• _TASK DESCRIPTION_:
Once the pictures have been set aside, copy every remaining entry exactly.

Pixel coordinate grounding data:
== Segment start ==

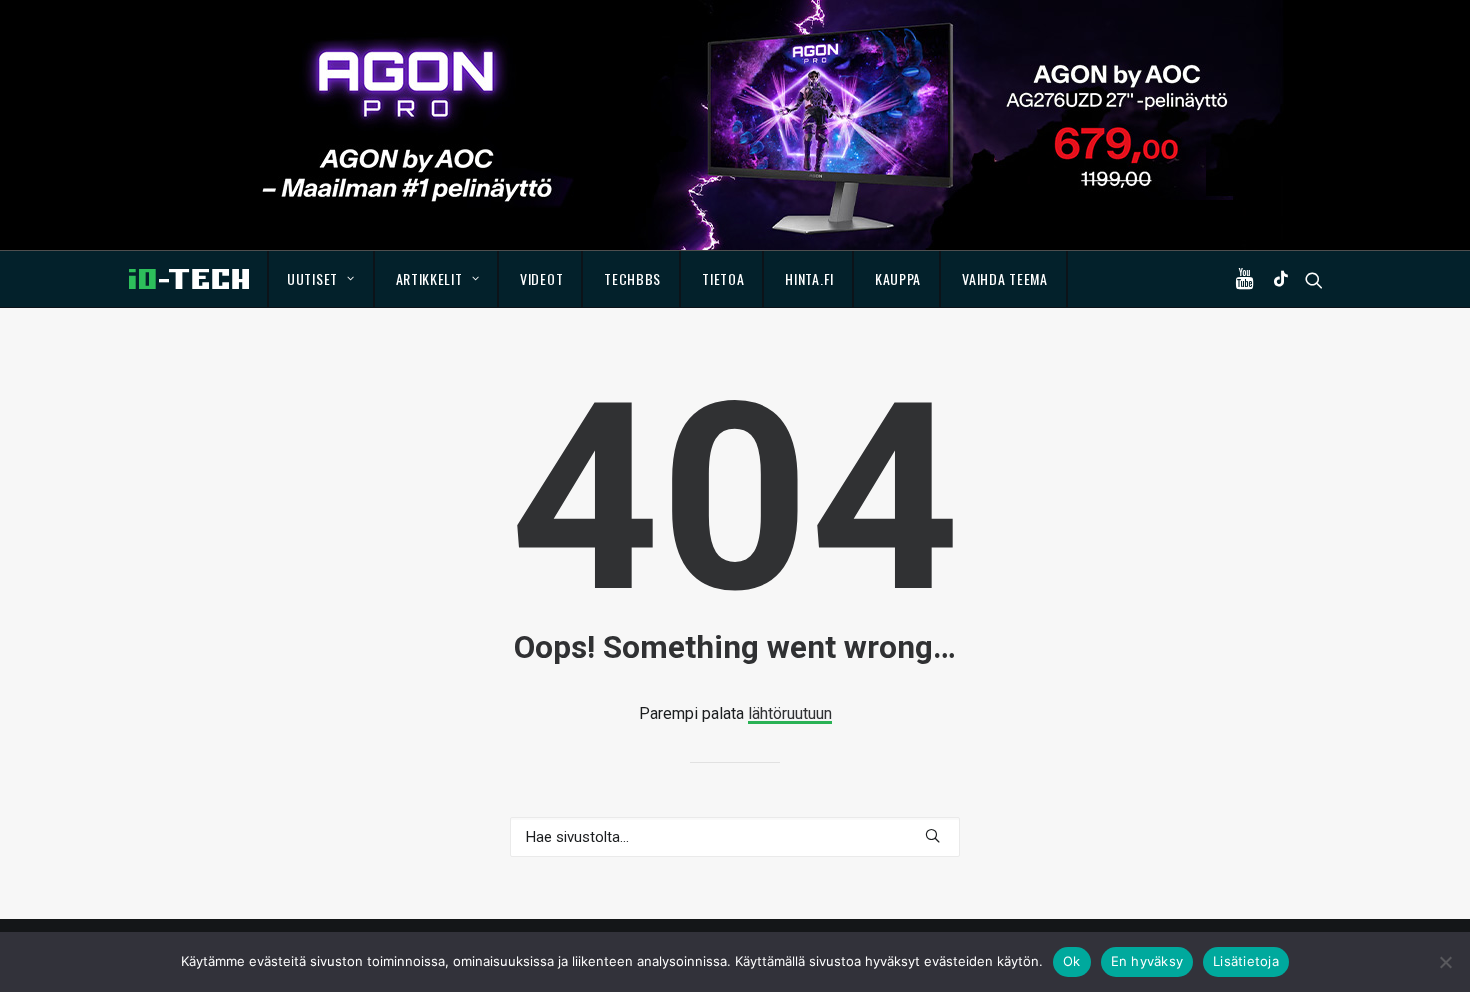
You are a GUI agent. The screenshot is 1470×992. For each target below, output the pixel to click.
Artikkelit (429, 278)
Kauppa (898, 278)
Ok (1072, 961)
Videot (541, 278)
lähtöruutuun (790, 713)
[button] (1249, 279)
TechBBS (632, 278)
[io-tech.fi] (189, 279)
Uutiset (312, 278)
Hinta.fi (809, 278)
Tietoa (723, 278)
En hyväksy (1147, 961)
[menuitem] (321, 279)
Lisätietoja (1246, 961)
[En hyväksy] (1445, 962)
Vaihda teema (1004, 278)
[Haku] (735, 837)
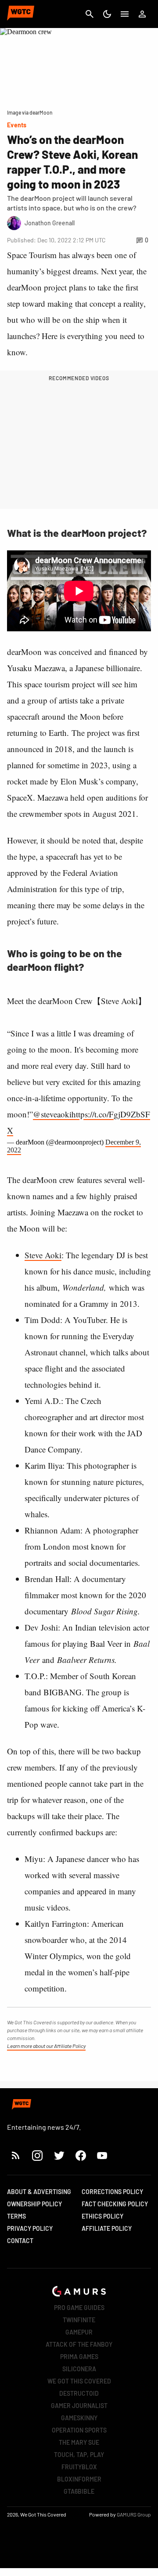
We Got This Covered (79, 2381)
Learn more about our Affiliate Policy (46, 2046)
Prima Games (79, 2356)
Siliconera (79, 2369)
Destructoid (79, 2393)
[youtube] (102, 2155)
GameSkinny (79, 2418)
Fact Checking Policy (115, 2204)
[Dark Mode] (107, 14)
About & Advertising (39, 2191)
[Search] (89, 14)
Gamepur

== Segment end ==

• _SOLUTION TO THE EXERCISE_:
You are a GUI agent. The screenshot is 1470×992. For each target below, output the pixel to click.
Artikkelit (429, 278)
Kauppa (898, 278)
Ok (1072, 961)
Videot (541, 278)
lähtöruutuun (790, 713)
[button] (1249, 279)
TechBBS (632, 278)
[io-tech.fi] (189, 279)
Uutiset (312, 278)
Hinta.fi (809, 278)
Tietoa (723, 278)
En hyväksy (1147, 961)
[menuitem] (321, 279)
Lisätietoja (1246, 961)
[En hyväksy] (1445, 962)
Vaihda teema (1004, 278)
[Haku] (735, 837)
We Got This Covered (79, 2381)
Learn more about our Affiliate Policy (46, 2046)
Prima Games (79, 2356)
Siliconera (79, 2369)
Destructoid (79, 2393)
[youtube] (102, 2155)
GameSkinny (79, 2418)
Fact Checking Policy (115, 2204)
[Dark Mode] (107, 14)
About & Advertising (39, 2191)
[Search] (89, 14)
Gamepur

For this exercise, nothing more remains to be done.